Our first item of clothing is our skin. The body we are in. We cannot choose a color or a shape. Your skin, your body, your first suit already contains so much information and carries so much history with it and that affects your identity even before you have put on any piece of clothing.

(Work in progress: The inner, an inside-out costume consisting of organs made of textile)

Then follow the next layers with which you can influence that identity somewhat. As a person you always carry a context with you. If we could see that context as a piece of clothing, an extension of our body and we were able to wear it, what woud it look like? What would I wear?
 
When I travel I think about what makes me a stranger when I’m somewhere else, why the rules are suddenly different for me or don’t apply.
It can bring freedom. But sometimes it is too tight a framework.
For example, if you’ve been living somewhere for three months and people are still shouting “Welcome to my country!” then you suddenly feel a little less welcome, and you wonder when you are aloowed to become one of them.
 
While I visited Ethiopia in 2019 I started to wonder how I could wear my own context. Like a piece of clothing. Maybe I could make sure that people no longer had a reference and no starting point to compare me with anything.
How will they then approach that stranger?
I made a package or costume out of banana leaf and bamboo and grass that could completely cover me so that nothing of my own self was visible.
I walked down the street in it.
At first it felt safe inside the suit. Nobody saw me. Nobody knew what or who I was. I didn’t have to smile or to answer to anyone. But at some point I started to feel a little lonely. People made a lot of contact with me, but it wasn’t really me. I couldn’t see them and they couldn’t see me, at least not ‘really’. They made contact with my outside. I noticed that I wanted to reveal myself in order to make real contact and that I also wanted to own some parts of my supposed identity.
 
But I also noticed, because I became disconnected from people, that I didn’t actually show anything of myself. It wasn’t me who did the performance, it wasn’t me who was on ‘the stage’. It was the audience who responded to me, who did the real performance. They began to reveal themselves through my concealment.
Some people made a cross to ward of evil, others thought the suit was very beautiful and wanted to touch it. Some people thought it was a forgotten Ethiopian tradition. Some people were happy about it and others commented on how much bread you could have made from all that banana leaf.
The costume revealed the fear, pleasure, curiosity, practicality, misunderstanding, and sense of beauty in the people themselves.
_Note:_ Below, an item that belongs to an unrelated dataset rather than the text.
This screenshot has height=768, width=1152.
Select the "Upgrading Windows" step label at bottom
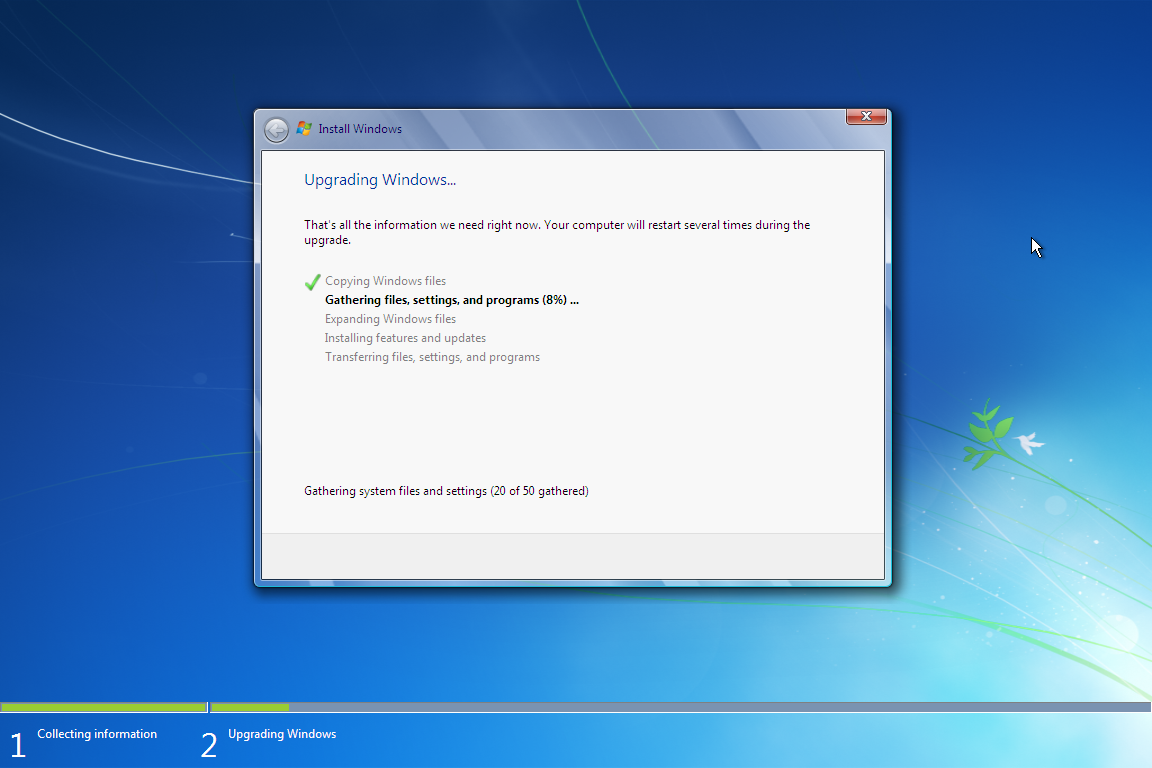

Perhaps when people recognize little to refer to, they directly create their own individual context for something.
That says more about themselves than about the others.
 
Since then I have made more costumes (three of which are currently on display at Musuem Villa Mondriaan). The costumes are more than just a shell, they are an exploration of possible identities.
Which part is coincidence, which part is allocated and which part is a personal achievement?
Identities reside in a symbolic time and space in an imaginary geography. They are fictional, so to speak. Made up by a group, by an entire society or a political idea.
“Wearing” a stranger is a truly transformative activity. Although you are being watched yourself, you are secretly spying on your audience.